═══ DATA TO EXAMINE ═══

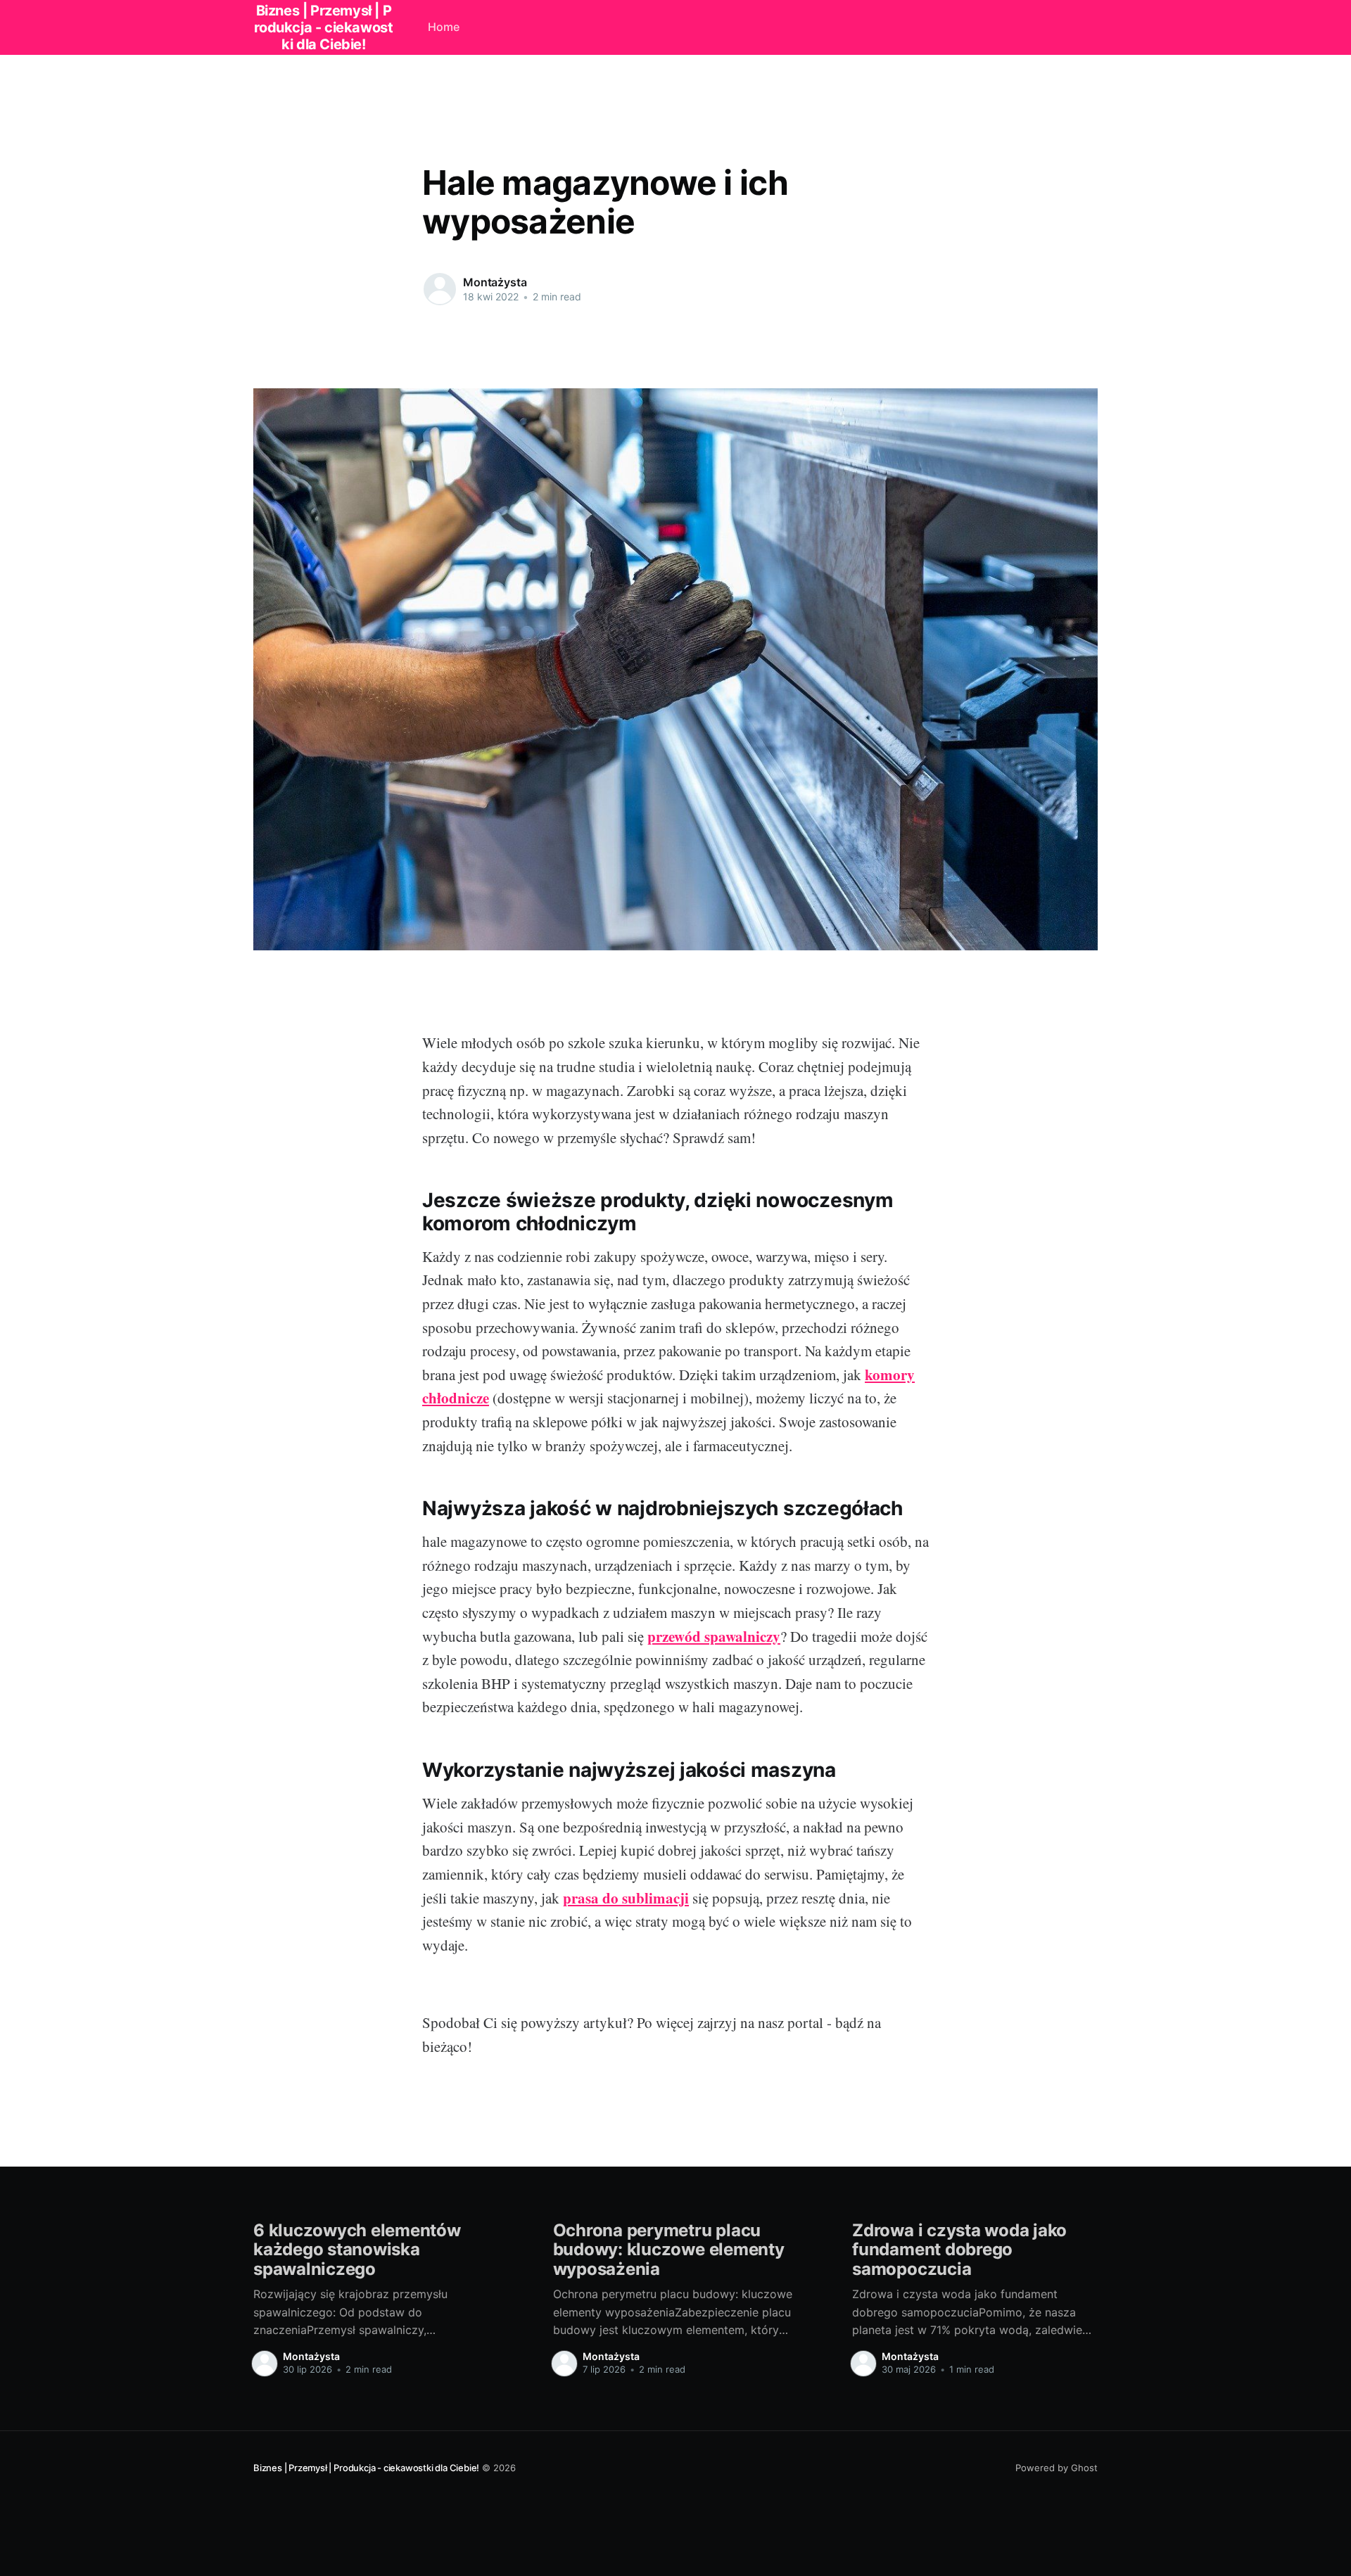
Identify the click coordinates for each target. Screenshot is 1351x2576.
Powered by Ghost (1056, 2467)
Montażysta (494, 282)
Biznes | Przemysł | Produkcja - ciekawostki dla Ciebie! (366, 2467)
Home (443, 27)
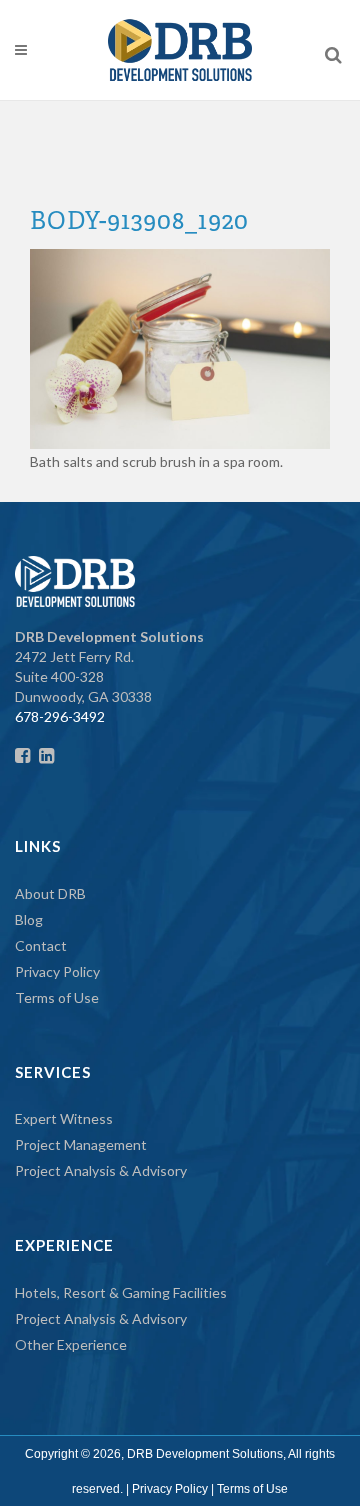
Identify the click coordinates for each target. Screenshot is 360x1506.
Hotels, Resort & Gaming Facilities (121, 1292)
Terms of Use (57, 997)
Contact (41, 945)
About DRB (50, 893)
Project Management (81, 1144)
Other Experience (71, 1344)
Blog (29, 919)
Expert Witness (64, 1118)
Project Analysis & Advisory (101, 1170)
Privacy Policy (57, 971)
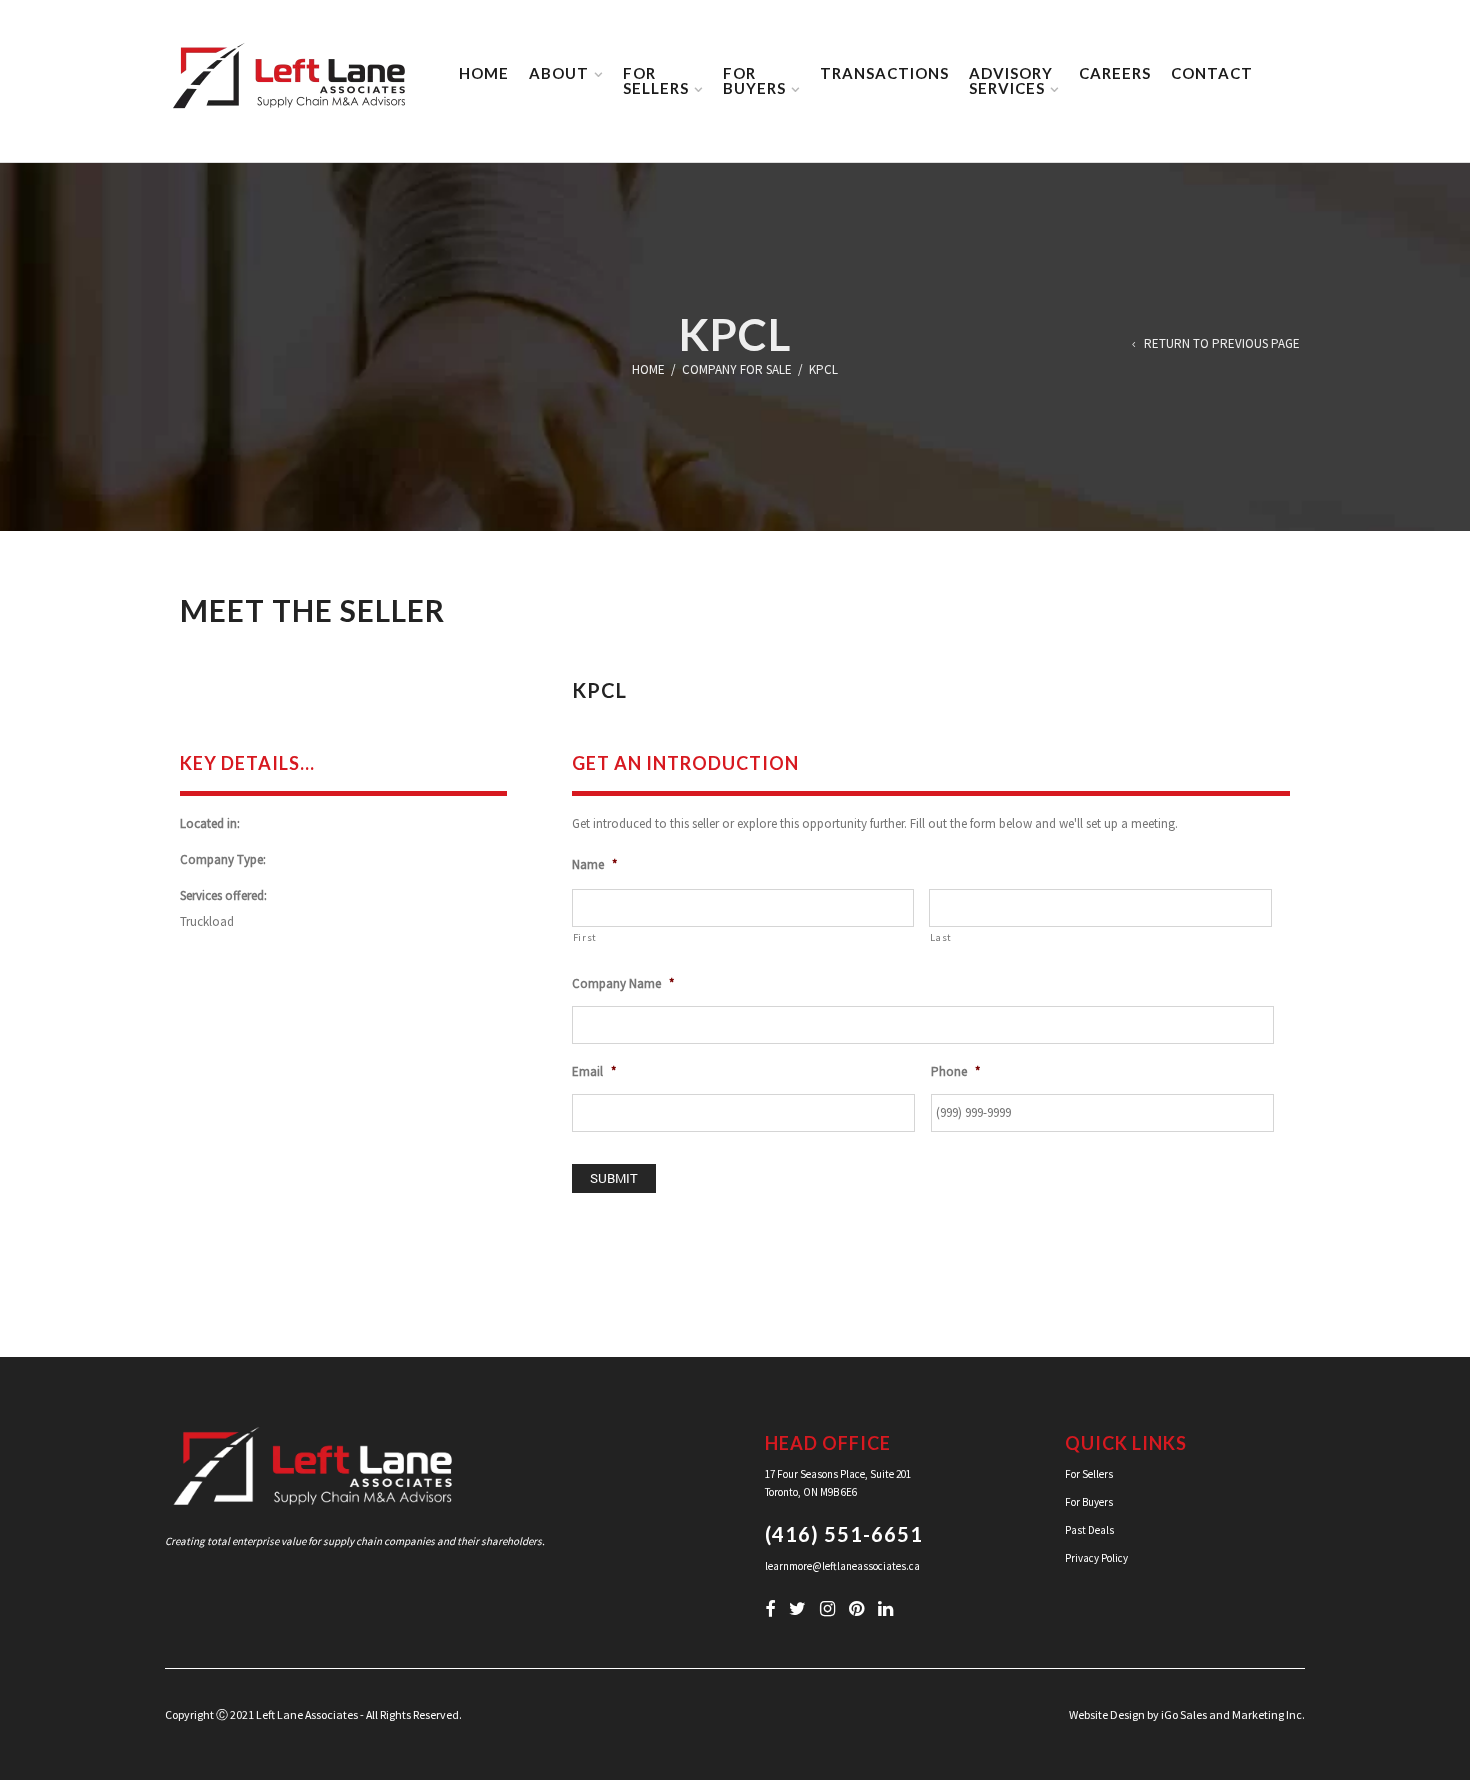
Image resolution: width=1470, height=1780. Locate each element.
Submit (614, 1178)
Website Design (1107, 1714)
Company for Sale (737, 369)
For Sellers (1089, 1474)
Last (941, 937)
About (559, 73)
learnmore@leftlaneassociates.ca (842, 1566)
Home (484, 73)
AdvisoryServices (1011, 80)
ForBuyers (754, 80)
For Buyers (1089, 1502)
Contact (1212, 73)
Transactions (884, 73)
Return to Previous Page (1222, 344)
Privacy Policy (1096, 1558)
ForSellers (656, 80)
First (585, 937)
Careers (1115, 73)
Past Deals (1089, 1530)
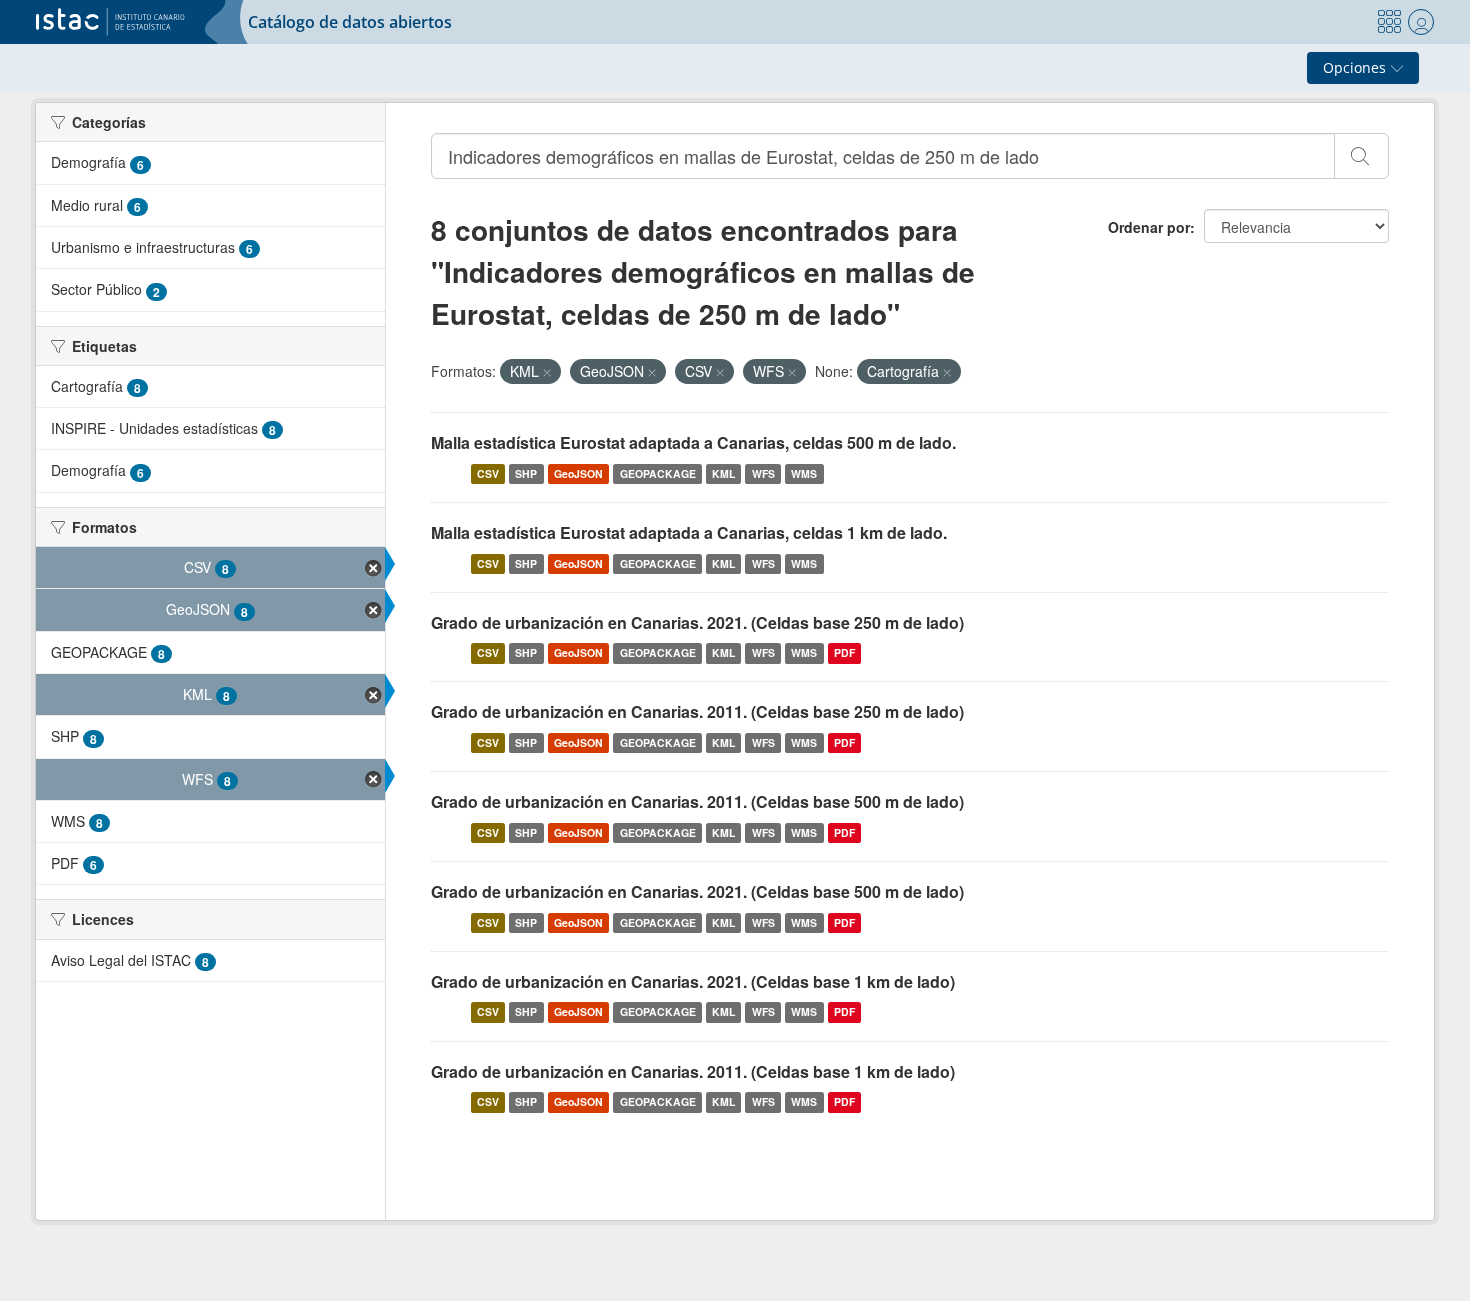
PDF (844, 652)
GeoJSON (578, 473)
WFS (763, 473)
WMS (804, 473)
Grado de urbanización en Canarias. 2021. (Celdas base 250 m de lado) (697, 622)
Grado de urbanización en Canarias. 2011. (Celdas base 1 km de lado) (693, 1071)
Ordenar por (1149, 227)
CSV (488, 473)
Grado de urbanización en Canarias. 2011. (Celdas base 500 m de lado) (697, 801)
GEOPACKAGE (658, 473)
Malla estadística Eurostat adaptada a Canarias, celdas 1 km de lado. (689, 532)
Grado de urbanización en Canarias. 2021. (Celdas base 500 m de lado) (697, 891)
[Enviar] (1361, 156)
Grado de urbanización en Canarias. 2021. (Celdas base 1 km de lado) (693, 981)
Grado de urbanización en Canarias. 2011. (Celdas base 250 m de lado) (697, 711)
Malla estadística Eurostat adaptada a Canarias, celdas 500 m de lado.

═══

EXERCISE INSTRUCTIONS - Exclude the pictures and repeat the entries word for word.

YOUR SOLUTION -
Identify the click coordinates for each target. Screenshot is 1351x2576.
Powered by Ghost (1056, 2467)
Montażysta (494, 282)
Biznes | Przemysł | Produkcja - ciekawostki dla Ciebie! (366, 2467)
Home (443, 27)
Identify the click coordinates for each target. Screenshot is 360x1506.
Hotels, Resort & Gaming Facilities (121, 1292)
Terms of Use (57, 997)
Contact (41, 945)
About DRB (50, 893)
Project Management (81, 1144)
Other Experience (71, 1344)
Blog (29, 919)
Expert Witness (64, 1118)
Project Analysis & Advisory (101, 1170)
Privacy Policy (57, 971)
Image resolution: width=1470, height=1780. Locate each element.
Submit (614, 1178)
Website Design (1107, 1714)
Company for Sale (737, 369)
For Sellers (1089, 1474)
Last (941, 937)
About (559, 73)
learnmore@leftlaneassociates.ca (842, 1566)
Home (484, 73)
AdvisoryServices (1011, 80)
ForBuyers (754, 80)
For Buyers (1089, 1502)
Contact (1212, 73)
Transactions (884, 73)
Return to Previous Page (1222, 344)
Privacy Policy (1096, 1558)
ForSellers (656, 80)
First (585, 937)
Careers (1115, 73)
Past Deals (1089, 1530)
PDF (844, 652)
GeoJSON (578, 473)
WFS (763, 473)
WMS (804, 473)
Grado de urbanización en Canarias. 2021. (Celdas base 250 m de lado) (697, 622)
Grado de urbanización en Canarias. 2011. (Celdas base 1 km de lado) (693, 1071)
Ordenar por (1149, 227)
CSV (488, 473)
Grado de urbanización en Canarias. 2011. (Celdas base 500 m de lado) (697, 801)
GEOPACKAGE (658, 473)
Malla estadística Eurostat adaptada a Canarias, celdas 1 km de lado. (689, 532)
Grado de urbanización en Canarias. 2021. (Celdas base 500 m de lado) (697, 891)
[Enviar] (1361, 156)
Grado de urbanización en Canarias. 2021. (Celdas base 1 km de lado) (693, 981)
Grado de urbanización en Canarias. 2011. (Celdas base 250 m de lado) (697, 711)
Malla estadística Eurostat adaptada a Canarias, celdas 500 m de lado.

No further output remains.